François Provost ha dichiarato: "Il nuovo piano strategico “futuREady” segna una tappa fondamentale per il futuro di Renault Group. In un ambiente diventato più competitivo che mai, possiamo far leva su fondamentali solidi: le nostre Marche, prodotti e risultati finanziari.
Da quando sono stato nominato CEO, lo scorso luglio, abbiamo lavorato con tutti i team nel mondo per elaborare un piano che consentisse al Gruppo di registrare performance solide e sostenibili, indipendentemente dalle sfide future. A distanza di nove mesi, sono molto orgoglioso di ciò che abbiamo costruito tutti insieme e che costituisce la nostra visione “futuREady”. Questo piano verte su quattro pilastri. Innanzitutto, la crescita ed il prodotto. Lanceremo 36 nuovi modelli entro il 2030 e trasformeremo profondamente la customer experience durante il ciclo di vita dei veicoli. In secondo luogo, accelereremo le roadmap tecnologiche, puntando su tutte le principali tecnologie. Ci daremo anche obiettivi molto ambiziosi di performance operativa, massimizzando il ricorso all'Intelligenza Artificiale. Infine, il successo del piano sarà un risultato collettivo, come facciamo da oltre 127 anni. Mi riferisco innanzitutto ai team, ma anche ai concessionari, partner e fornitori.
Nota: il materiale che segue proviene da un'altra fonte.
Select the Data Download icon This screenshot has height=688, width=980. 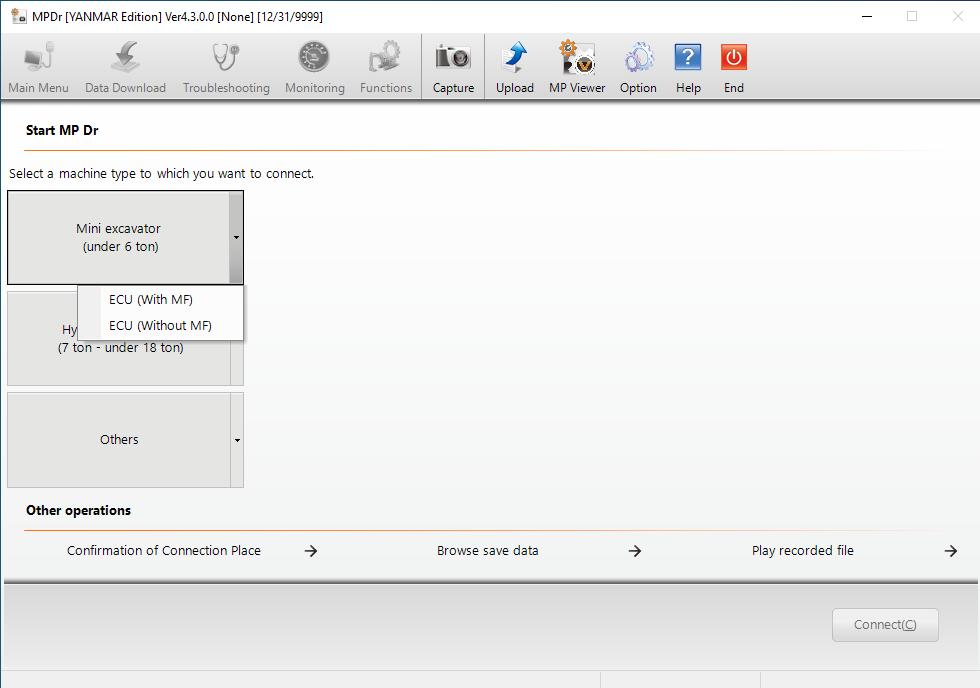pos(124,62)
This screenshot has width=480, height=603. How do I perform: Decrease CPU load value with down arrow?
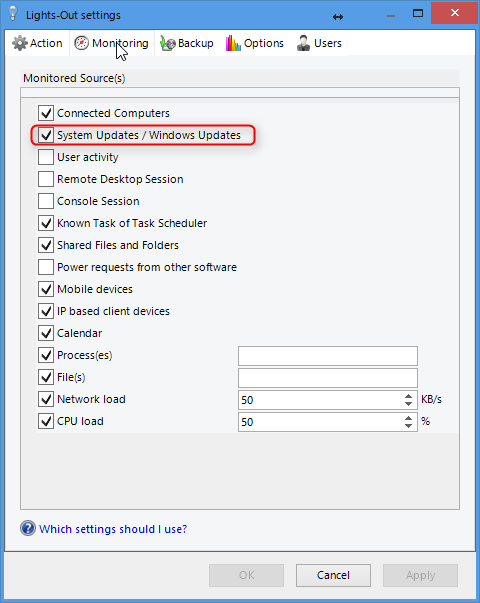point(408,426)
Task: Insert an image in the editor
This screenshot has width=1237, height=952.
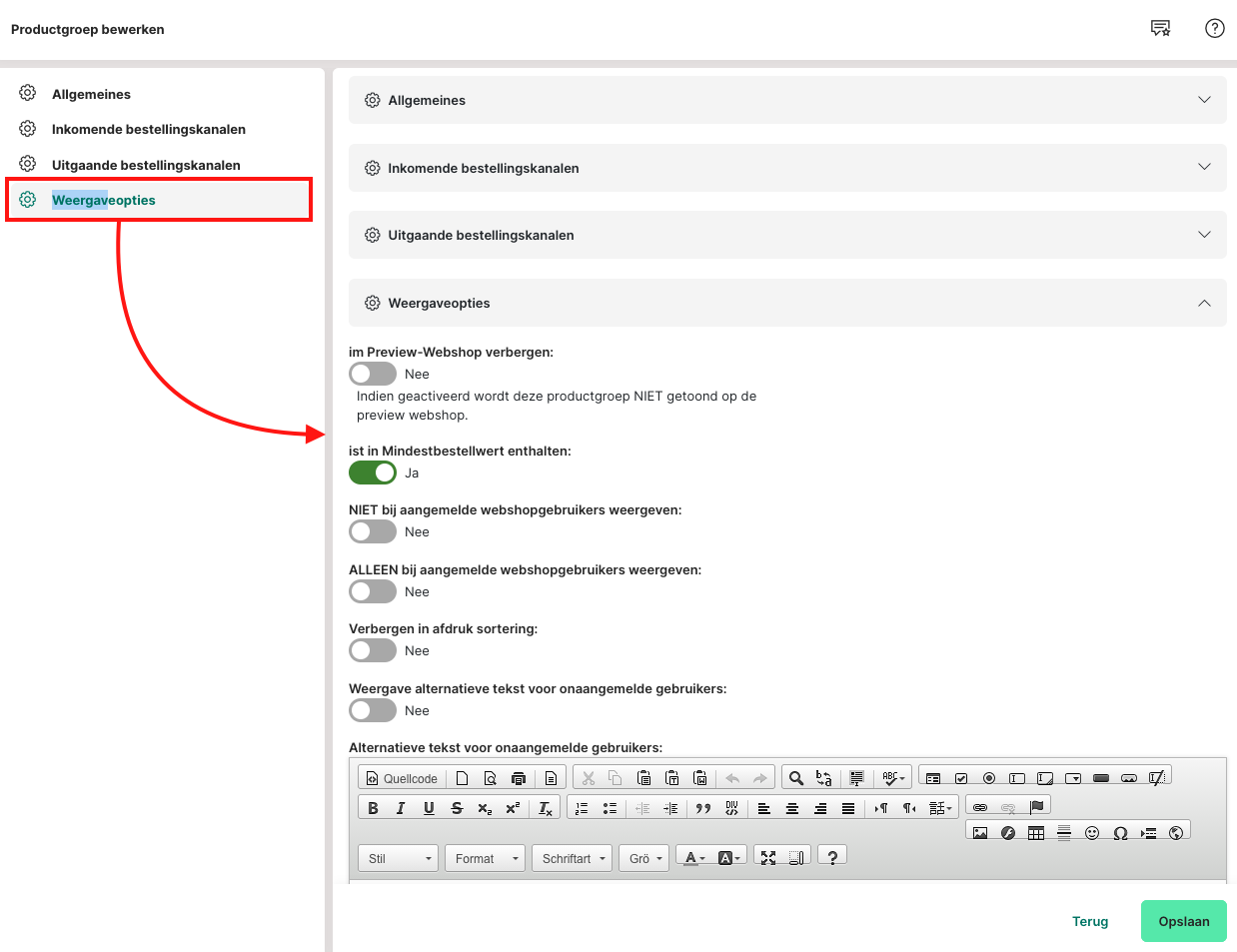Action: 980,833
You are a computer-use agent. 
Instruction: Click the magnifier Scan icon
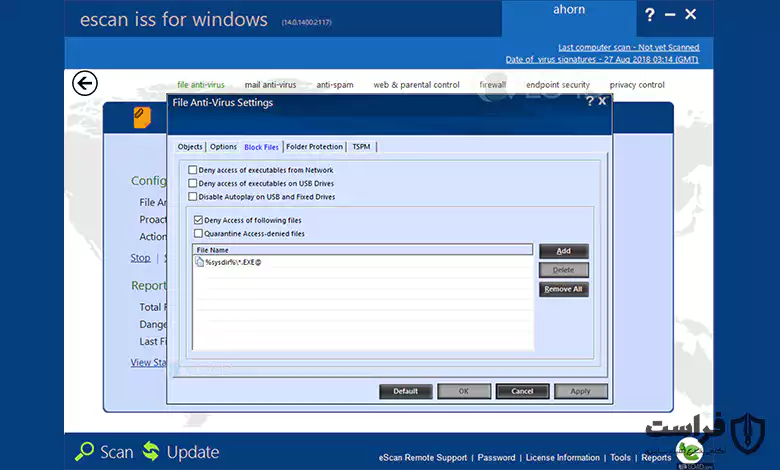click(x=84, y=451)
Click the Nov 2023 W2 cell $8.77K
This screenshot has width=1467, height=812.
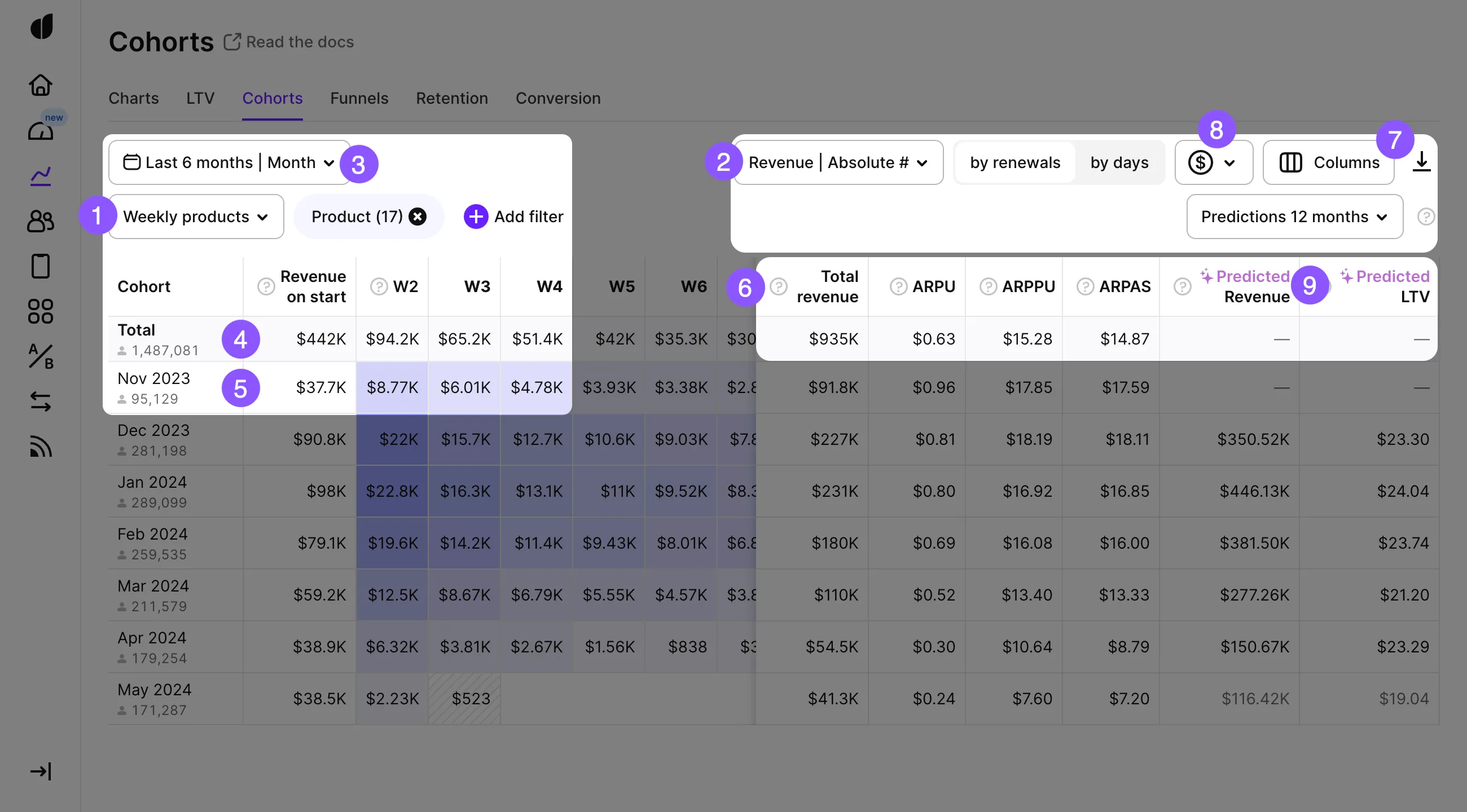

Con “futuREady”, riusciremo tutti insieme a dimostrare che un costruttore automobilistico europeo può - e noi possiamo - durare nel tempo e diventare un punto di riferimento dell'industria automobilistica europea a livello mondiale".

Il piano si poggia su quattro direttrici fondamentali. Sviluppo e Prodotto (Growth-ready): Un’offensiva commerciale massiccia che prevede il lancio di 36 nuovi modelli entro il 2030. L’obiettivo è trasformare l’esperienza del cliente durante l’intero ciclo di vita dell’auto.
Tecnologia d'avanguardia (Tech-ready): accelerazione su elettrificazione, software e piattaforme digitali per competere con i top player mondiali.
Efficienza Operativa (Excellence-ready): ottimizzazione dei processi interni attraverso un uso massiccio dell’Intelligenza Artificiale per massimizzare le performance.
Collaborazione e Fiducia (Trust-ready): un successo basato sul lavoro di squadra che coinvolge dipendenti, concessionari e partner storici.
La volontà di Renault Group è realizzare con successo la seconda offensiva prodotto, composta da 22 modelli in Europa, di cui 16 elettrici, e 14 veicoli sui mercati internazionali.
Renault: Il marchio core punta a vendere oltre 2 milioni di auto l’anno entro il 2030. In Europa la gamma sarà 100% elettrificata, mantenendo però soluzioni ibride per i mercati internazionali, dove si prevede di realizzare la metà delle vendite totali.
Dacia: Fedele alla sua filosofia di "miglior rapporto qualità-prezzo", Dacia accelererà sull'elettrico (puntando ai 2/3 delle vendite totali nel 2030) e rafforzerà la sua presenza nel segmento C, sfruttando le tecnologie ibride E-Tech.
Alpine: Il brand sportivo continuerà la sua espansione premium con la nuova piattaforma APP (Alpine Performance Platform) e modelli iconici come la A110, puntando su esclusività e personalizzazione.
Il cuore della trasformazione tecnica sarà la nuova piattaforma RGEV medium 2.0. Progettata per i segmenti da B+ a D, questa architettura a 800 Volt consentirà ricariche ultra-rapide (fino a 10 minuti entro il 2030). Grazie alla tecnologia cell-to-body, la piattaforma ridurrà del 20% i componenti, aumentando l’efficienza e l’autonomia dei futuri veicoli elettrici.
Renault introduce il concetto di Software Defined Retail: una digitalizzazione totale dei processi di vendita e assistenza. L'obiettivo è creare un ecosistema dove il veicolo generi valore anche nella sua "seconda e terza vita" (usato e riciclo), puntando a un tasso di fidelizzazione dell'80% e a una riduzione dei costi commerciali del 20%.